東京23区最長バス路線に昂る 特別区6区を跨ぐ60分のプチトリップで見えたこと


 日本一、都内一などなど、最長距離を誇る路線は常に注目される。なかなか外出がままならないこのご時世、遠出の旅行というのは難しいが、今回は東京23区内で最長距離の路線バスである、都営バス「王78」系統に往復フル乗車してみた。

文:古川智規(バスマガジン編集部)
写真:小野寺利右

【画像ギャラリー】東京都23区内最長距離路線「王78」でプチトリップ!


23区最長距離は18キロ強

 王78系統の特徴について少し述べておくと、新宿駅西口と王子駅前を環七通りを約4分の1周して結ぶ、18kmちょいの路線である。運賃は210円均一なので、終点まで乗っても隣の停留所で降りても同じだ。

 23区内最長距離といっても特別な路線ではなく、地域に密着した生活路線なのでいつでも乗ることが可能で、完乗するハードルは低い。他の地方でほぼ同距離の例を挙げると西鉄バス北九州の「1番」(小倉)砂津・折尾駅間だろうか。

王78系統・王子駅前行きは杉並支所A599が担当した

 今回は記者が前年度に務めた都営交通モニターで交通局から進呈された「都営まるごときっぷ」優待バージョンの期限が切れそうだったのでこれを使用した。記者は都営交通モニターに2回「当選」したことがあるが、モニター調査用や返礼品として都営まるごときっぷが進呈される。

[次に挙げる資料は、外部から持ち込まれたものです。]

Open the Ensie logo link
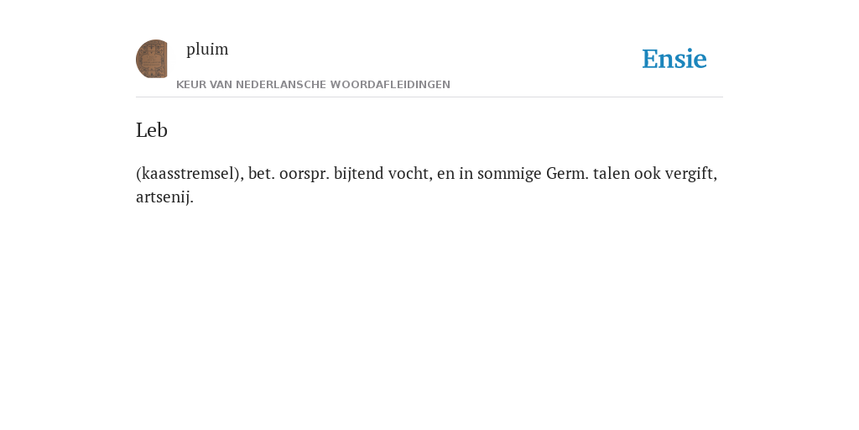 click(674, 59)
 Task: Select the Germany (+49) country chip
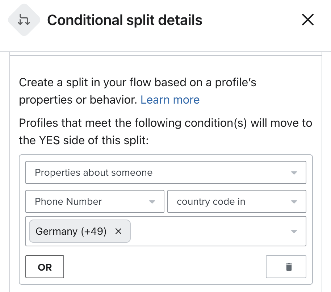pos(72,231)
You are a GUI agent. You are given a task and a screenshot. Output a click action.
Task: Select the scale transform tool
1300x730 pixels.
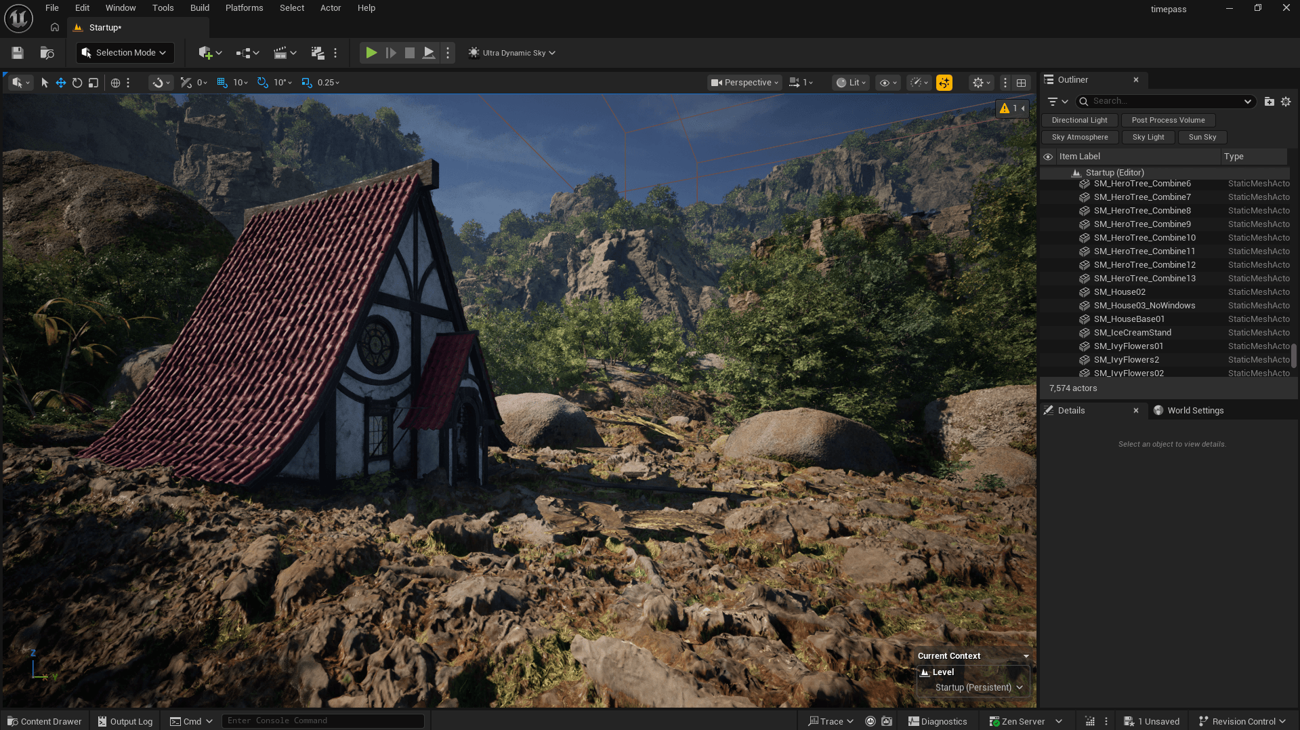[93, 83]
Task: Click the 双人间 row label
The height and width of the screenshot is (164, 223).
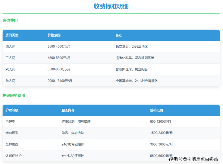Action: [10, 69]
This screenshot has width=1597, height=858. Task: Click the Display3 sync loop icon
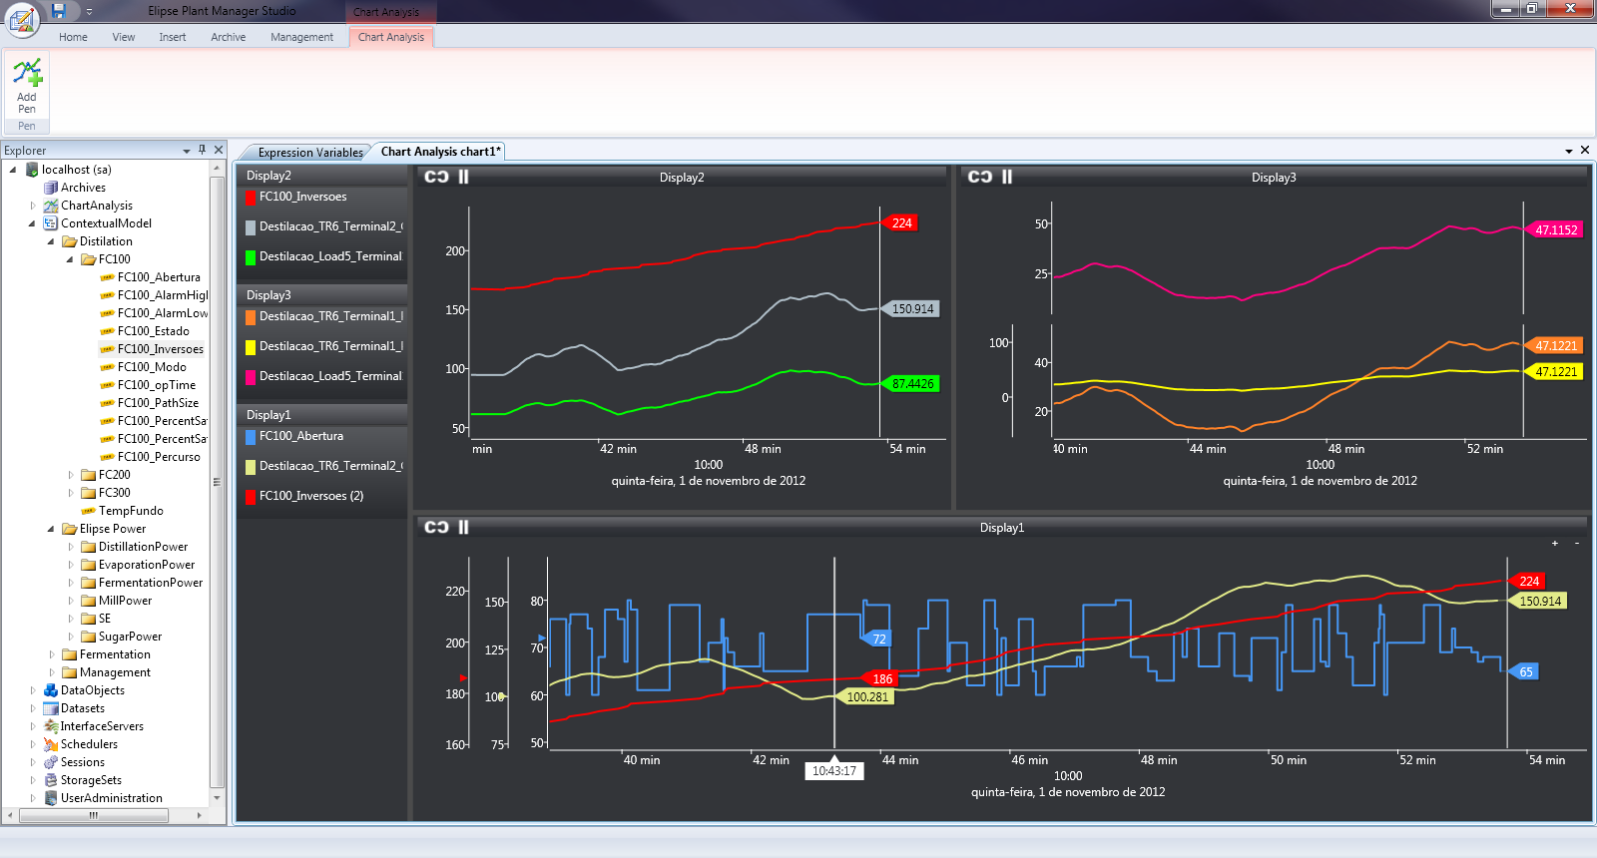[x=980, y=177]
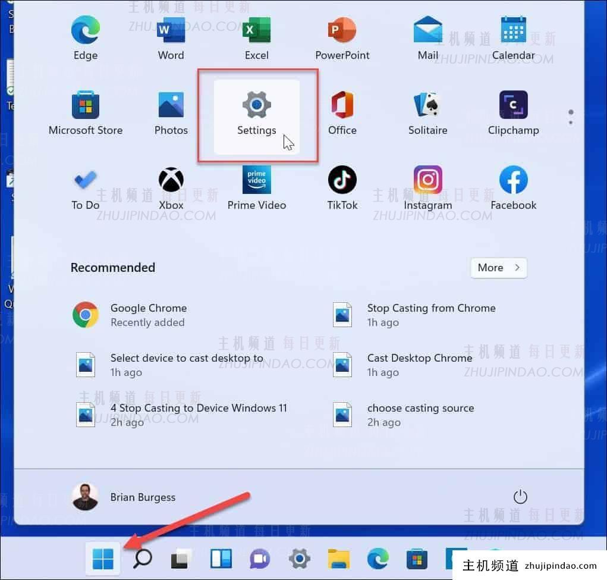607x580 pixels.
Task: Open Microsoft Edge from pinned apps
Action: [85, 36]
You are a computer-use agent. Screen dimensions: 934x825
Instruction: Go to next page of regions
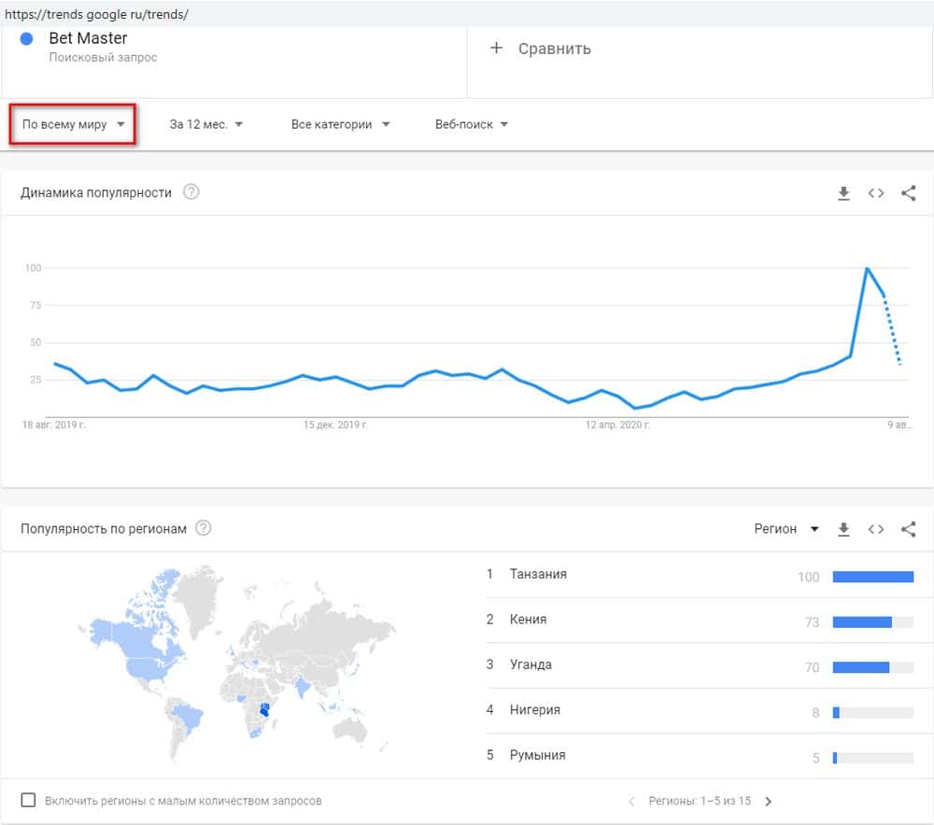tap(769, 801)
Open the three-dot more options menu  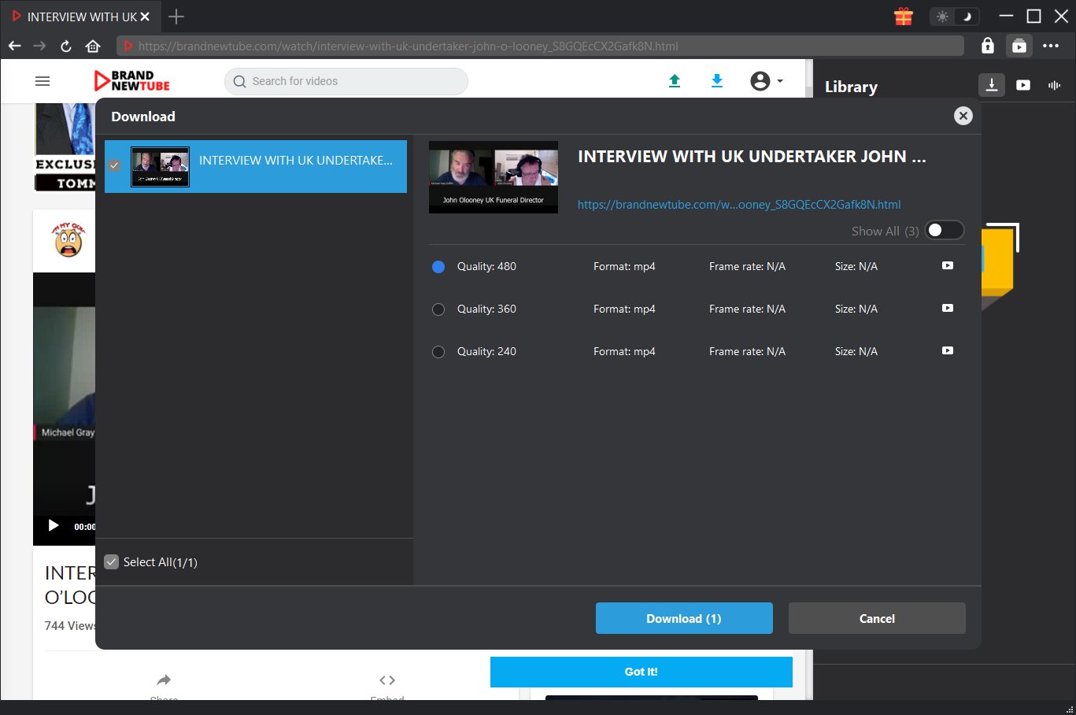coord(1051,46)
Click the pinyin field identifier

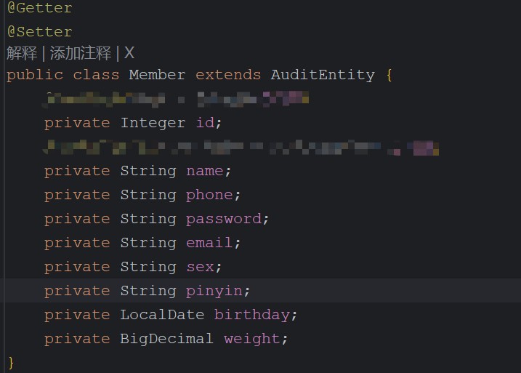[214, 292]
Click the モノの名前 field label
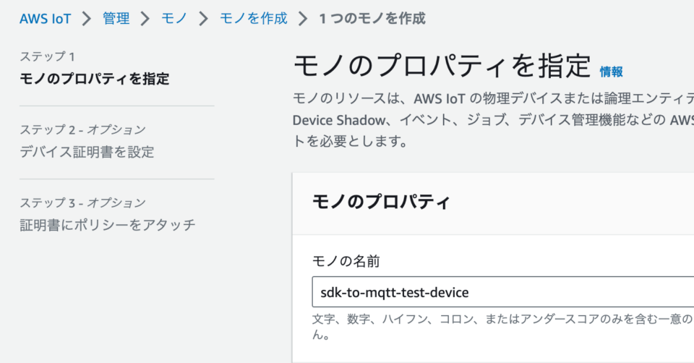The width and height of the screenshot is (694, 363). pyautogui.click(x=346, y=261)
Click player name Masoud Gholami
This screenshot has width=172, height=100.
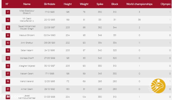point(27,35)
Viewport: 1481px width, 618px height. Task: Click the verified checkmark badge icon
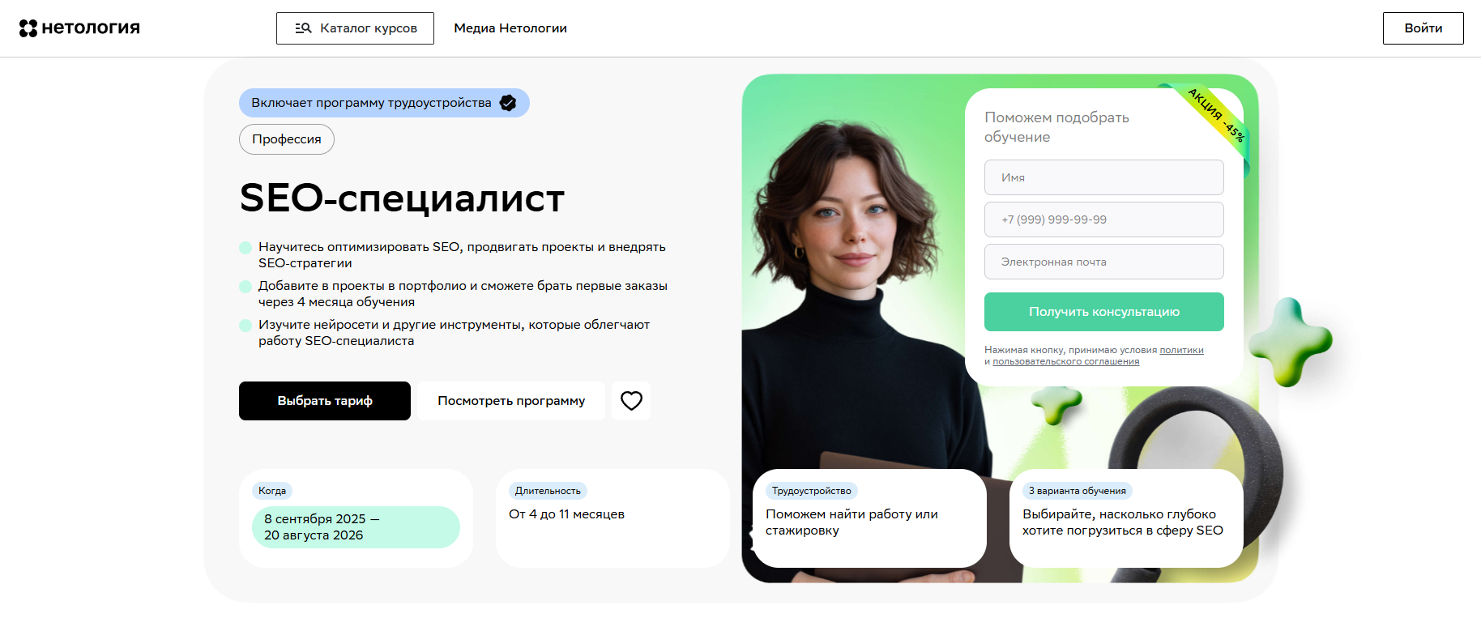click(x=508, y=103)
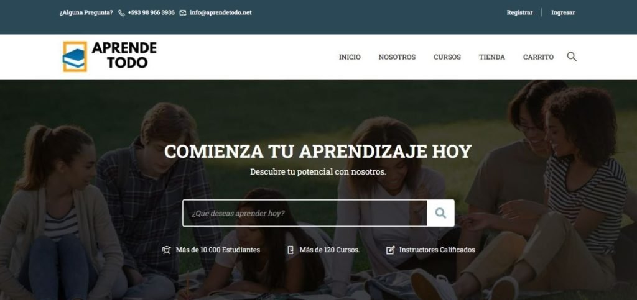Click the 'Instructores Calificados' label
This screenshot has width=637, height=300.
click(x=437, y=250)
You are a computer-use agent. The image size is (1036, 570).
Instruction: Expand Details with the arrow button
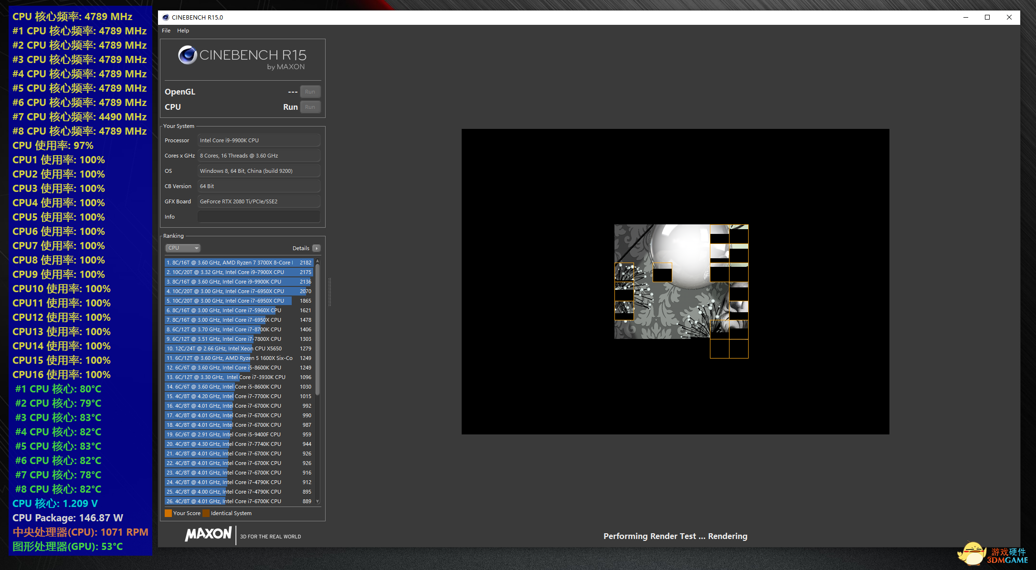point(317,248)
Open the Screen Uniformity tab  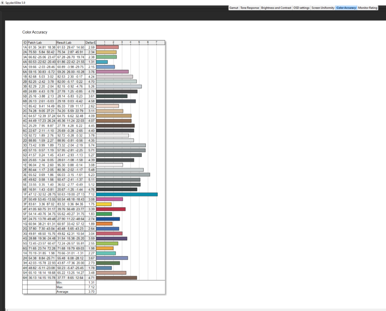(x=323, y=8)
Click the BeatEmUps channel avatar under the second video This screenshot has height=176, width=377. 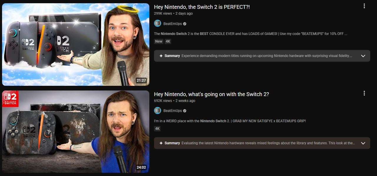[x=158, y=110]
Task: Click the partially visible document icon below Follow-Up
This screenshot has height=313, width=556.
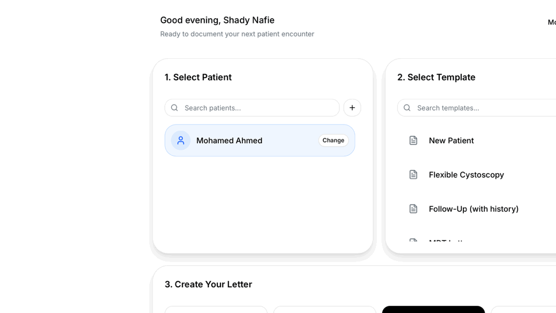Action: point(413,240)
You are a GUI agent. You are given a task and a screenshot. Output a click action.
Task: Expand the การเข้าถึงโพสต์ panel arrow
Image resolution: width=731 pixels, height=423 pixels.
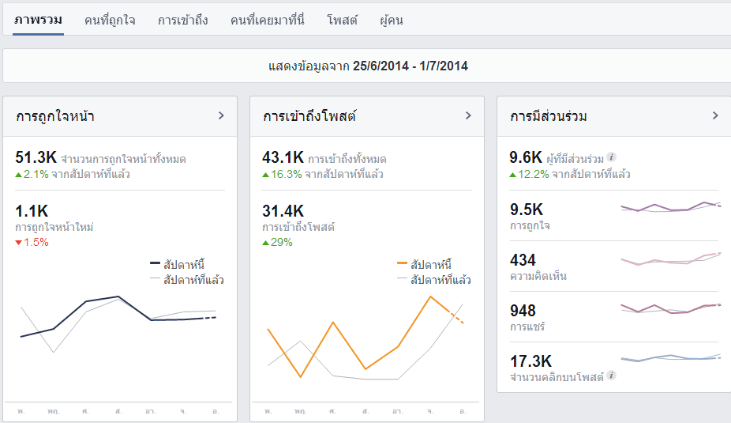pyautogui.click(x=469, y=115)
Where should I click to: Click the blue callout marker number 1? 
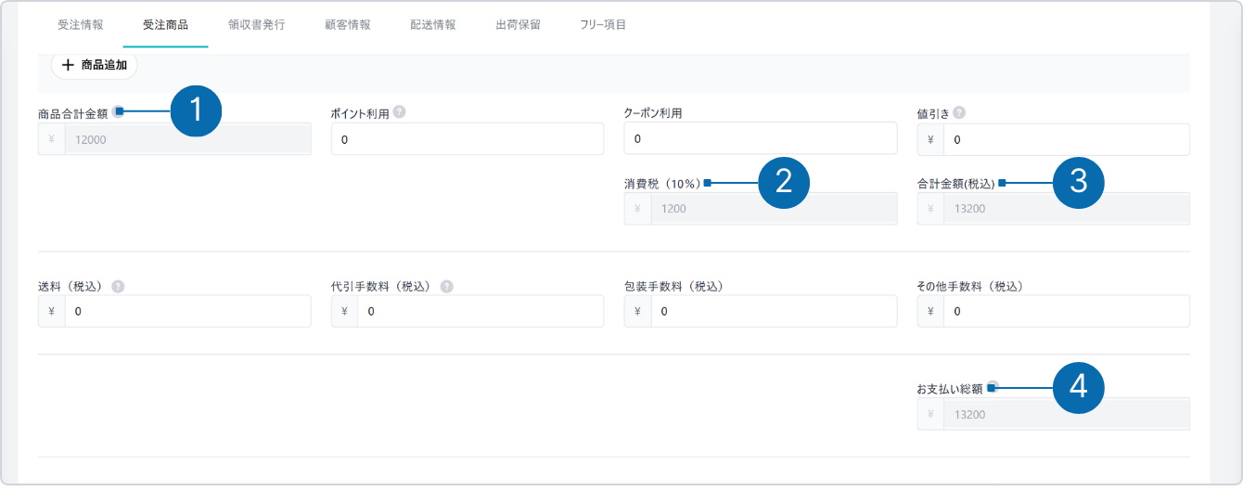pyautogui.click(x=196, y=111)
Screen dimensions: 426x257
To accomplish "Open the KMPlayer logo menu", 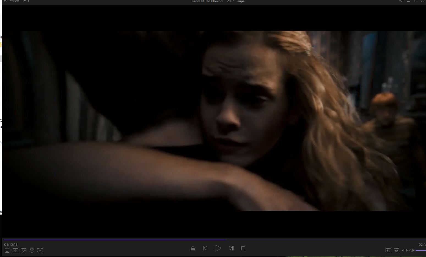I will click(x=12, y=1).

 このきっぷは発売額700円のもので都営交通であれば都営バス・都営地下鉄・都電荒川線・日暮里舎人ライナーの全線に乗車できる1日乗車券である。

都営交通モニターで進呈された都営まるごときっぷ優待券

 23区内のバスだけであれば500円の1日乗車券もある。モニターで進呈される都営まるごときっぷには発売額の表示がないのと、「優待」の文字が入り、発行が「お客様サービス課」になる点がバス車内や駅自販機で購入するものとは違う。

 記者は都営地下鉄沿線に住んでいて、都営新宿線・都営大江戸線を乗り継いで王78系統の始発地最寄りの新宿西口駅までの運賃も込みになるので、購入した場合でもかなりお得になる。

4年前のモニターでは進呈された都営まるごときっぷは紙券だった(写真左)

 新宿駅西口のバスターミナルには地下から階段を使用してアクセスする。レーンごとに階段が設けられていて誤乗防止のために行先や発車時刻表が表示されているので「王78」を目指してホームに向かう。時刻表を確認して順番を待つ。次第にお客さんが増えてきて生活路線だということを実感させられる。

プラットホームに上がる階段には行先案内があるので間違うことはない

 本系統の担当は小滝橋営業所杉並支所の担当なので、運用に入る車両はいすゞエルガの可能性が最も高く、ほかは日野ブルーリボンシティハイブリッド、三菱ふそうエアロスター、スカニア・ボルグレンのフルフラットバスが同じ確率と言える。やってきたのは杉並支所の「D-A599」いすゞエルガだった。

小滝橋営業所杉並支所の路線図

 新宿西口を発車した王78系統はまずは青梅街道を西に走る。経路上には西新宿・中野坂上・新中野・東高円寺の各駅付近を通るので新宿以外でも広範囲にアクセスが可能だ。

 高円寺陸橋付近で環七通りに入るために右折する。本系統は始終着ターミナルの出入りで右左折する以外では2回しか交差点を曲がらない。その1回目が青梅街道から環七通りに入る当地である。

ほぼすべてのオーバーパスを快走する

 環七通りに入ると停留所の間隔が長くなり、幹線道路である環七通りには立体交差が多くなる。オーバーパスやアンダーパスがある幹線道路を走る路線バスは側道を走りそこにバス停があるケースが多いが、本系統は1カ所を除いて側道に停留所はない。

 したがってほぼすべての立体交差をオーバーパスで抜けるので信号が少ない経路と言える。

新宿を発車した時点ではまばらな乗客も入れ替わりが多いものの座席定員いっぱい程度にはなる

 よって幹線道路の交通の流れに乗ってキビキビ走る区間でもある。乗務員が席が空いている場合は着席を促し、着席してから発車するのはどの路線でも行われているが、特に環七通りを走行中は気を使っている様子だった。